いずれも,落札できなかった入札参加者が,積算ミスの疑いを発注者に指摘。発注者が積算内容を調べたところ,ミスが判明した。入札参加者に公表していた設計内容は正しかったが,職員が積算ソフトに間違った単価や数量を入力していた。神奈川県県土整備部の宮本恭一経理課長によれば,積算ミスをした担当者はみな中高年の職員で,コンピューターの操作に不慣れだった。
自治体発注の工事ではいま,最低制限価格ギリギリの応札が少なくない。最低制限価格は各自治体が独自の基準で設定するが,おおむね予定価格の70〜85%の範囲にある。最低制限価格を下回る金額での応札は無効となる。発注者の積算が過大だったら最低制限価格が上がり,新潟市の例のように本来は有効なのに無効になる者が出る。逆に,過小積算だったら最低制限価格が下がり,本来は無効の者が落札する可能性がある。
積算ミス以外にも,入札参加資格のない会社を審査で見抜けなかったり,総合評価落札方式での必要書類を取り違えたりした発注機関がある。
組織のチェック機能が低下
発覚したミスのほとんどは,担当職員個人の単純ミスだ。職員に対する処分は発注機関によってまちまちで,最も重いところでも戒告止まりだ。停職や減給処分は出ていない。処分の全くない発注機関もある。結果の重大さ,入札参加者が何かミスした場合の処分の重さに対し,身内に甘いと言わざるを得ない。

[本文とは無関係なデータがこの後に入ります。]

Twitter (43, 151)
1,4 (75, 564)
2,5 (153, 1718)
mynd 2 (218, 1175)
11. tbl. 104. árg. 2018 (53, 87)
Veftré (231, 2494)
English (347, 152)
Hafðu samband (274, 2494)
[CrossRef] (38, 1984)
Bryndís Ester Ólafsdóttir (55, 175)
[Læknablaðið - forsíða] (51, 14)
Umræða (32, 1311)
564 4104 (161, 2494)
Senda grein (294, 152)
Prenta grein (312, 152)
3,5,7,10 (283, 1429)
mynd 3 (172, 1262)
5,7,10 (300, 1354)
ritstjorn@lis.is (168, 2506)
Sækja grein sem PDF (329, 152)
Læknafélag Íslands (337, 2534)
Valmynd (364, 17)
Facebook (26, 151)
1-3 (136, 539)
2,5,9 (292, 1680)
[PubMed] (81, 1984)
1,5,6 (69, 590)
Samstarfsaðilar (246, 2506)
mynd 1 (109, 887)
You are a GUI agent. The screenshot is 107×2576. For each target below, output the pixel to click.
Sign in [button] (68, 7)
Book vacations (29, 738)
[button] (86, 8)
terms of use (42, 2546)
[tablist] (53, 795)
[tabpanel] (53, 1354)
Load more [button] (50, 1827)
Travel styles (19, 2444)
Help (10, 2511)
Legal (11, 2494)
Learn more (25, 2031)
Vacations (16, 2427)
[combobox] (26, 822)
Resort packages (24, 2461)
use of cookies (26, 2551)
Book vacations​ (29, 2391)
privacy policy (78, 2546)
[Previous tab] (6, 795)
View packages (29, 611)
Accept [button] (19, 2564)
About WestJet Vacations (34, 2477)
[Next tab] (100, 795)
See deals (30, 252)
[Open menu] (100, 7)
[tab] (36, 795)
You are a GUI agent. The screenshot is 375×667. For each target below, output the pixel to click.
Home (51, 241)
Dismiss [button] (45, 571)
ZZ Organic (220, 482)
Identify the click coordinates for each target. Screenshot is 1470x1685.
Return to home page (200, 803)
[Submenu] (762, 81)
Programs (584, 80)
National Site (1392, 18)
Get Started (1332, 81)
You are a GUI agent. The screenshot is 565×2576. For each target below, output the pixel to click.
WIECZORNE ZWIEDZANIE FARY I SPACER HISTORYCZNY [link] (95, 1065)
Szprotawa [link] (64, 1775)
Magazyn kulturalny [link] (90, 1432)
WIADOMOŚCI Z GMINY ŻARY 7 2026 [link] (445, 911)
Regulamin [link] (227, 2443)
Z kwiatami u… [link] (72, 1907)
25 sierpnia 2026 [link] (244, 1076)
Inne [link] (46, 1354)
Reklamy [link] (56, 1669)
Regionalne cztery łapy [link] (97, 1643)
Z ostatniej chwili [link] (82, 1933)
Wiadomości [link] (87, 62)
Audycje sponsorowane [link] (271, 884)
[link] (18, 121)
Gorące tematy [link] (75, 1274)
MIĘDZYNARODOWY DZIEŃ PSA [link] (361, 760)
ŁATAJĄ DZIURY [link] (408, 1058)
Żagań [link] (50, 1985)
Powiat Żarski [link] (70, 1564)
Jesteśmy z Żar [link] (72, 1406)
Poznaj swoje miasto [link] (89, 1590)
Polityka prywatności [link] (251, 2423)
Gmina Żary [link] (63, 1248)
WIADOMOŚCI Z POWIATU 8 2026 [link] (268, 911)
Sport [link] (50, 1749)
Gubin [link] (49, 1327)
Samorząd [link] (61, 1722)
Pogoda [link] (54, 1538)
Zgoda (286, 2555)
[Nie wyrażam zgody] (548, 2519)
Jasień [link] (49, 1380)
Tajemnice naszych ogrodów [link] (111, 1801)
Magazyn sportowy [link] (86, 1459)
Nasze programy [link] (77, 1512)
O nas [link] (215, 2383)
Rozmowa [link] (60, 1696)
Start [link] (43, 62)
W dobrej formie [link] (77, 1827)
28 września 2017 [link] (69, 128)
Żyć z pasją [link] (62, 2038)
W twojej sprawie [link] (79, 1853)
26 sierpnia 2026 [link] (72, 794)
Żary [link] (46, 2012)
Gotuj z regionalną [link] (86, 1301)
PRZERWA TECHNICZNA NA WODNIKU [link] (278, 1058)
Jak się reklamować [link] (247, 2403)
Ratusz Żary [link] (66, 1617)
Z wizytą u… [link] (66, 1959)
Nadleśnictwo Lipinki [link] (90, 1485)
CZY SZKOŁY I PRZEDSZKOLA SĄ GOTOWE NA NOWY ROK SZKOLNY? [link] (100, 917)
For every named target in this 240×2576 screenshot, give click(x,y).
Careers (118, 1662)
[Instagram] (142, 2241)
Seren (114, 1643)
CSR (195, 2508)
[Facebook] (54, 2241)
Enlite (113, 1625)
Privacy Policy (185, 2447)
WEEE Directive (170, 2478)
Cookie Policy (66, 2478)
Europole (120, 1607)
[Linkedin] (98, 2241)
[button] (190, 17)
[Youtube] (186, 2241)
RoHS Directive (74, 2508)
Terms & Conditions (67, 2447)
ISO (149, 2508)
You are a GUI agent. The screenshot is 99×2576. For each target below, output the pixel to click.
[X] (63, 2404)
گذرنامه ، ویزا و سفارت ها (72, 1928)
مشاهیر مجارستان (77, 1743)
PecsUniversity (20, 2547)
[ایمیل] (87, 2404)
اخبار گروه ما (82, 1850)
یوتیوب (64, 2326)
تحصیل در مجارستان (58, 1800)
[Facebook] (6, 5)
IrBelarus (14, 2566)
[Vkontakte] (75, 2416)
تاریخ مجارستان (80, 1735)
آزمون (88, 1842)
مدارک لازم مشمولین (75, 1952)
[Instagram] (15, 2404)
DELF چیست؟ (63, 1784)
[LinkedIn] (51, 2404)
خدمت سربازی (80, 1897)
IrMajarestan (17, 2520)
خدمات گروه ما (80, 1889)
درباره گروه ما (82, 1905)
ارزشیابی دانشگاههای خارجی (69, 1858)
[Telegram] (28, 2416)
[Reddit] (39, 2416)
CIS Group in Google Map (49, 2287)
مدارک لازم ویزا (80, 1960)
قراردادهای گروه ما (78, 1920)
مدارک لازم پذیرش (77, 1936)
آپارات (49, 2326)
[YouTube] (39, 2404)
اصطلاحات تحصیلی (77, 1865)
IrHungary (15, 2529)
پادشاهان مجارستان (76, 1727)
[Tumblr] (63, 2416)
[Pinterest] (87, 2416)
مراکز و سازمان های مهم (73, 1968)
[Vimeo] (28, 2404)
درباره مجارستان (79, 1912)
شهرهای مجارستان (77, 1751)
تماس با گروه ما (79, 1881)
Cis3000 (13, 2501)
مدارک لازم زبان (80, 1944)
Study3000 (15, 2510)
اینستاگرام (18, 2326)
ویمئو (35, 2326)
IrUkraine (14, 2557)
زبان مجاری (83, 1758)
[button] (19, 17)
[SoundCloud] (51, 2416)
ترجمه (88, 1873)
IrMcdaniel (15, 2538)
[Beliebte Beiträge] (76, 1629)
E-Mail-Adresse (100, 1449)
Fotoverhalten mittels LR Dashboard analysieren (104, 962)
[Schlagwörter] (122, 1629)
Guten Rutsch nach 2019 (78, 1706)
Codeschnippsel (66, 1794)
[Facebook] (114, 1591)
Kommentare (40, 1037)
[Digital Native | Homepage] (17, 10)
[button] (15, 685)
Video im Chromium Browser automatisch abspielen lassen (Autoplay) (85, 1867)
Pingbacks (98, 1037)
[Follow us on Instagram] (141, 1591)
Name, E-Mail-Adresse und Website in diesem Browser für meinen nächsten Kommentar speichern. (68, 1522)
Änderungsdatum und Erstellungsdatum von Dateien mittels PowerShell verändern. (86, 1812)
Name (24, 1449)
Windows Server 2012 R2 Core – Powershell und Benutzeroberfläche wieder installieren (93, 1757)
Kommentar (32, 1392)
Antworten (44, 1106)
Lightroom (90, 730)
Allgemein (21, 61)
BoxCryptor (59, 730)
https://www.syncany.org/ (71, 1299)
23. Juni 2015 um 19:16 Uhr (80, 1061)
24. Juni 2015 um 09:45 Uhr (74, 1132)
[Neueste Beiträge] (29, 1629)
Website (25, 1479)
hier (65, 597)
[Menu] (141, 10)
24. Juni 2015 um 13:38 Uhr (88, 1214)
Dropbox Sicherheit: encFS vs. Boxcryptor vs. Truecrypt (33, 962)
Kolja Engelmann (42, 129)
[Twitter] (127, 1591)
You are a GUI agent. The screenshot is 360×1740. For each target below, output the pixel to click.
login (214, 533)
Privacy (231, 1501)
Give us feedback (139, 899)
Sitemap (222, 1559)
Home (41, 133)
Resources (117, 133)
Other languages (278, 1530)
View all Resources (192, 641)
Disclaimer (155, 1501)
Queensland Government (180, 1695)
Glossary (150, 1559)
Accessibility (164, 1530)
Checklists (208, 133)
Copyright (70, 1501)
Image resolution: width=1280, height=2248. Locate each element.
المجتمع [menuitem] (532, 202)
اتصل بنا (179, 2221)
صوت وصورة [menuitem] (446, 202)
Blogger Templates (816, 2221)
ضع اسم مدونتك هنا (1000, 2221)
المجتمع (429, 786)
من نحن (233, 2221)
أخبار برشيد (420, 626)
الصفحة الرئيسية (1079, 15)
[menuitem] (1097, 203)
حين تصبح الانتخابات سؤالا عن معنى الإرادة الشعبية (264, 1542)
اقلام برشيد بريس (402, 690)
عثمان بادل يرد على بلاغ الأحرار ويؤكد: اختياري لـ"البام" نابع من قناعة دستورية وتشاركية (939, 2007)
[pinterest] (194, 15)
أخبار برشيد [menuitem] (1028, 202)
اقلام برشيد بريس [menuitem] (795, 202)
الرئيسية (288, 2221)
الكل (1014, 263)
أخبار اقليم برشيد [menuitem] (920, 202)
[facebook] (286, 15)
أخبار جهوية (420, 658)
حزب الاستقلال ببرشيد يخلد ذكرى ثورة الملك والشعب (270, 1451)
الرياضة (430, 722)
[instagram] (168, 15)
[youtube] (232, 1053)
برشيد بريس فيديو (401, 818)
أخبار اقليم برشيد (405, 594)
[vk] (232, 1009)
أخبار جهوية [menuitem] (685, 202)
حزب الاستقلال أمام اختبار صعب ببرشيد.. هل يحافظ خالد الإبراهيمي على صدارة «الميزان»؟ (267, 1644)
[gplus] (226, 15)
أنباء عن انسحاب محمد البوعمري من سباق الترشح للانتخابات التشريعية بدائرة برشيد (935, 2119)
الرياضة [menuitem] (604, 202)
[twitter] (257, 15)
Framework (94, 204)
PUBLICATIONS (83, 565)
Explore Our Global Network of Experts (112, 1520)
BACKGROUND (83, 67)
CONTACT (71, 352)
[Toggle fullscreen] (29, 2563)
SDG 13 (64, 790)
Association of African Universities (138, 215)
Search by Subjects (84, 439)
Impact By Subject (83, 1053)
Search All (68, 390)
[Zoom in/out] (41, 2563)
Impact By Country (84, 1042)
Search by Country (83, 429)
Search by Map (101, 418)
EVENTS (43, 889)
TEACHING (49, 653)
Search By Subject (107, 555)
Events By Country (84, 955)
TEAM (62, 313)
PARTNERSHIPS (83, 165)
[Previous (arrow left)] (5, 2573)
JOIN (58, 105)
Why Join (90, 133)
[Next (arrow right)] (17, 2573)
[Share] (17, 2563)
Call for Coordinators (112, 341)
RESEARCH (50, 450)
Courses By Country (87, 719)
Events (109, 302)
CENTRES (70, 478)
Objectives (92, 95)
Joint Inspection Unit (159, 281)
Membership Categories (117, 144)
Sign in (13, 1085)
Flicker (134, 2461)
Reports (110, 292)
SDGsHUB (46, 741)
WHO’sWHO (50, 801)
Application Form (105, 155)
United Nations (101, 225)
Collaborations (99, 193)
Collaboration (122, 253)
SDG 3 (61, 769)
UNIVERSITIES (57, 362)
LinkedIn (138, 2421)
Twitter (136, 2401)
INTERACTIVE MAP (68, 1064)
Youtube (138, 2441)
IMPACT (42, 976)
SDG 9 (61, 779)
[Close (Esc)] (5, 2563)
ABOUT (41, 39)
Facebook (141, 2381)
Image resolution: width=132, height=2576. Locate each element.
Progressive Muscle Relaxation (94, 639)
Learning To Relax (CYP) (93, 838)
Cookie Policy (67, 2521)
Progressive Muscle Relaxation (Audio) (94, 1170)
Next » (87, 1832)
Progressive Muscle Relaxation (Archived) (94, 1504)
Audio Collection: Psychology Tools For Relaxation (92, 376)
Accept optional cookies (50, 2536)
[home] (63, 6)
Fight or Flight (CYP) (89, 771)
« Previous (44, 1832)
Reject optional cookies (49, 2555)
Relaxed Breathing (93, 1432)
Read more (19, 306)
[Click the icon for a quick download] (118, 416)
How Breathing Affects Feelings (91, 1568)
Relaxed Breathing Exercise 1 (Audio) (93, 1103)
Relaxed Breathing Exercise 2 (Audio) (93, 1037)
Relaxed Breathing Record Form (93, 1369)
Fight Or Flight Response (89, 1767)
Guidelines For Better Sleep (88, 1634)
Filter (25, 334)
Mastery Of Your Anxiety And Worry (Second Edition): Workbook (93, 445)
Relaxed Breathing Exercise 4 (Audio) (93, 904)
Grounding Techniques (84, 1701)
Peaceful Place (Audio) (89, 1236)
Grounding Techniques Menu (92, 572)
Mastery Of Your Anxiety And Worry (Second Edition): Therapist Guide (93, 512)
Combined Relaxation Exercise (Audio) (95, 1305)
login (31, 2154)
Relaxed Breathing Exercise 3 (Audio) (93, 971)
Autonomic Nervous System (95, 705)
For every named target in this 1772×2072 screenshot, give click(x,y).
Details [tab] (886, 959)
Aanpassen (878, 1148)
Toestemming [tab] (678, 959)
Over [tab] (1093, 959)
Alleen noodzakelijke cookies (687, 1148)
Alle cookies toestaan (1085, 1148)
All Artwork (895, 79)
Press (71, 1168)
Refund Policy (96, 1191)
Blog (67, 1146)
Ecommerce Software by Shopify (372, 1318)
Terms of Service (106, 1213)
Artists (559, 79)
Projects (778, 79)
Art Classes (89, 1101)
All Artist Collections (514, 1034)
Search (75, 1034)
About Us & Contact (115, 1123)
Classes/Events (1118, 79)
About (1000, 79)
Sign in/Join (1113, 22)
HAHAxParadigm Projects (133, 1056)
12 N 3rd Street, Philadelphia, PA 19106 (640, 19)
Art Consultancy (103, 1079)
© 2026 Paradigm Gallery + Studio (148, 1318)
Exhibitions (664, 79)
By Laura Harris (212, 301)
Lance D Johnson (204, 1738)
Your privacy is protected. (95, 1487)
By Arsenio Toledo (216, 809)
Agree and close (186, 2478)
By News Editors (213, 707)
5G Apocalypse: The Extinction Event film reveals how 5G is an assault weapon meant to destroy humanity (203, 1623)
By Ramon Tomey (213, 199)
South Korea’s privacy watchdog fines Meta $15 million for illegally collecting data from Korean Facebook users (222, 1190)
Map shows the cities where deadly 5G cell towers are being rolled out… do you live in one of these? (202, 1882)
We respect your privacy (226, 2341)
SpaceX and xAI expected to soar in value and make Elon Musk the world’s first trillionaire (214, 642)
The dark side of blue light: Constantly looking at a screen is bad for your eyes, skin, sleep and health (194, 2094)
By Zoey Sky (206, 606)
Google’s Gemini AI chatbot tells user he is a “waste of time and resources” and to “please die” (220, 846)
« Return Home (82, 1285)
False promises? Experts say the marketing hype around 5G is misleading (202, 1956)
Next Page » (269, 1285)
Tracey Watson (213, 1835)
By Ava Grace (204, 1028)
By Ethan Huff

他方,担当者個人を懲罰すればミスがなくなるというわけではない。一般競争入札や総合評価落札方式といった導入して間もない入札方式で発注者のミスが多発していることに気付く。ここ数年,低入札対策や談合防止策の強化によって入札・契約制度は変わり続けている。国土交通省職員組合の加藤順一書記長は,「かつては制度が短期間で変わることはなかったし,職員はいまも2年くらいで異動するので,習熟度が高まらない」と指摘する。
さらに,発注機関は行財政改革として,職員数の削減や業務の情報化を進めている。積算などの利便性が高まった半面,担当者個人による単純ミスが増え,組織としてのチェック機能が弱まった恐れがある。制度が変わるのは社会の要請なので止められないが,組織体制や人材育成方法に見直しの余地はありそうだ。